_What is needed_
In this exercise, reproduce the whole listing exactly.

_Extracted data_
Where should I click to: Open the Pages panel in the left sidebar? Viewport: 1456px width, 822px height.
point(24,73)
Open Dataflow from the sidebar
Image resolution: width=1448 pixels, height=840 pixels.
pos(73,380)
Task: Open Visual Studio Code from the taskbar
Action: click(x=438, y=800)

_Reply to the task_
Where should I click to: Open the Pages panel in the left sidebar? Viewport: 1456px width, 822px height.
point(24,73)
Open Dataflow from the sidebar
Image resolution: width=1448 pixels, height=840 pixels.
pos(73,380)
Task: Open Visual Studio Code from the taskbar
Action: click(x=438, y=800)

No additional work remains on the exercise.